• _ENTRIES SHOWN_:
<<<<
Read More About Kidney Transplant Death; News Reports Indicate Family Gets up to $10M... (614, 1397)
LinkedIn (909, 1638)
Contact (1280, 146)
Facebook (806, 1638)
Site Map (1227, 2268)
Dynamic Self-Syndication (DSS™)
>>>>
• _YOUR INSTRUCTIONS_: Each of the entries must be written out again exactly.

• _YOUR SOLUTION_:
Read More About Kidney Transplant Death; News Reports Indicate Family Gets up to $10M... (614, 1397)
LinkedIn (909, 1638)
Contact (1280, 146)
Facebook (806, 1638)
Site Map (1227, 2268)
Dynamic Self-Syndication (DSS™)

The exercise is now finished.